Metamath Proof Explorer


Theorem lsppratlem6

Description: Lemma for lspprat . Negating the assumption on y , we arrive close to the desired conclusion. (Contributed by NM, 29-Aug-2014)

Ref Expression
Hypotheses lspprat.v
|- V = ( Base ` W )
lspprat.s
|- S = ( LSubSp ` W )
lspprat.n
|- N = ( LSpan ` W )
lspprat.w
|- ( ph -> W e. LVec )
lspprat.u
|- ( ph -> U e. S )
lspprat.x
|- ( ph -> X e. V )
lspprat.y
|- ( ph -> Y e. V )
lspprat.p
|- ( ph -> U C. ( N ` { X , Y } ) )
lsppratlem6.o
|- .0. = ( 0g ` W )
Assertion lsppratlem6
|- ( ph -> ( x e. ( U \ { .0. } ) -> U = ( N ` { x } ) ) )

Proof

Step Hyp Ref Expression
1 lspprat.v
 |-  V = ( Base ` W )
2 lspprat.s
 |-  S = ( LSubSp ` W )
3 lspprat.n
 |-  N = ( LSpan ` W )
4 lspprat.w
 |-  ( ph -> W e. LVec )
5 lspprat.u
 |-  ( ph -> U e. S )
6 lspprat.x
 |-  ( ph -> X e. V )
7 lspprat.y
 |-  ( ph -> Y e. V )
8 lspprat.p
 |-  ( ph -> U C. ( N ` { X , Y } ) )
9 lsppratlem6.o
 |-  .0. = ( 0g ` W )
10 8 adantr
 |-  ( ( ph /\ x e. ( U \ { .0. } ) ) -> U C. ( N ` { X , Y } ) )
11 4 adantr
 |-  ( ( ph /\ ( x e. ( U \ { .0. } ) /\ y e. ( U \ ( N ` { x } ) ) ) ) -> W e. LVec )
12 5 adantr
 |-  ( ( ph /\ ( x e. ( U \ { .0. } ) /\ y e. ( U \ ( N ` { x } ) ) ) ) -> U e. S )
13 6 adantr
 |-  ( ( ph /\ ( x e. ( U \ { .0. } ) /\ y e. ( U \ ( N ` { x } ) ) ) ) -> X e. V )
14 7 adantr
 |-  ( ( ph /\ ( x e. ( U \ { .0. } ) /\ y e. ( U \ ( N ` { x } ) ) ) ) -> Y e.

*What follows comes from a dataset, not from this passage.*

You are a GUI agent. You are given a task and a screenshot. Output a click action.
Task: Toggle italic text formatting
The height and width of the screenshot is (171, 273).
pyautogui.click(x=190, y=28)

V )
15 8 adantr
 |-  ( ( ph /\ ( x e. ( U \ { .0. } ) /\ y e. ( U \ ( N ` { x } ) ) ) ) -> U C. ( N ` { X , Y } ) )
16 simprl
 |-  ( ( ph /\ ( x e. ( U \ { .0. } ) /\ y e. ( U \ ( N ` { x } ) ) ) ) -> x e. ( U \ { .0. } ) )
17 simprr
 |-  ( ( ph /\ ( x e. ( U \ { .0. } ) /\ y e. ( U \ ( N ` { x } ) ) ) ) -> y e. ( U \ ( N ` { x } ) ) )
18 1 2 3 11 12 13 14 15 9 16 17 lsppratlem5
 |-  ( ( ph /\ ( x e. ( U \ { .0. } ) /\ y e. ( U \ ( N ` { x } ) ) ) ) -> ( N ` { X , Y } ) C_ U )
19 ssnpss
 |-  ( ( N ` { X , Y } ) C_ U -> -. U C. ( N ` { X , Y } ) )
20 18 19 syl
 |-  ( ( ph /\ ( x e. ( U \ { .0. } ) /\ y e. ( U \ ( N ` { x } ) ) ) ) -> -. U C. ( N ` { X , Y } ) )
21 20 expr
 |-  ( ( ph /\ x e. ( U \ { .0. } ) ) -> ( y e. ( U \ ( N ` { x } ) ) -> -. U C. ( N ` { X , Y } ) ) )
22 10 21 mt2d
 |-  ( ( ph /\ x e. ( U \ { .0. } ) ) -> -. y e. ( U \ ( N ` { x } ) ) )
23 22 eq0rdv
 |-  ( ( ph /\ x e. ( U \ { .0. } ) ) -> ( U \ ( N ` { x } ) ) = (/) )
24 ssdif0
 |-  ( U C_ ( N ` { x } ) <-> ( U \ ( N ` { x } ) ) = (/) )
25 23 24 sylibr
 |-  ( ( ph /\ x e. ( U \ { .0. } ) ) -> U C_ ( N ` { x } ) )
26 lveclmod
 |-  ( W e. LVec -> W e. LMod )
27 4 26 syl
 |-  ( ph -> W e. LMod )
28 27 adantr
 |-  ( ( ph /\ x e. ( U \ { .0. } ) ) -> W e. LMod )
29 5 adantr
 |-  ( ( ph /\ x e. ( U \ { .0. } ) ) -> U e. S )
30 eldifi
 |-  ( x e. ( U \ { .0. } ) -> x e. U )
31 30 adantl
 |-  ( ( ph /\ x e. ( U \ { .0. } ) ) -> x e. U )
32 2 3 28 29 31 lspsnel5a
 |-  ( ( ph /\ x e. ( U \ { .0. } ) ) -> ( N ` { x } ) C_ U )
33 25 32 eqssd
 |-  ( ( ph /\ x e. ( U \ { .0. } ) ) -> U = ( N ` { x } ) )
34 33 ex
 |-  ( ph -> ( x e. ( U \ { .0. } ) -> U = ( N ` { x } ) ) )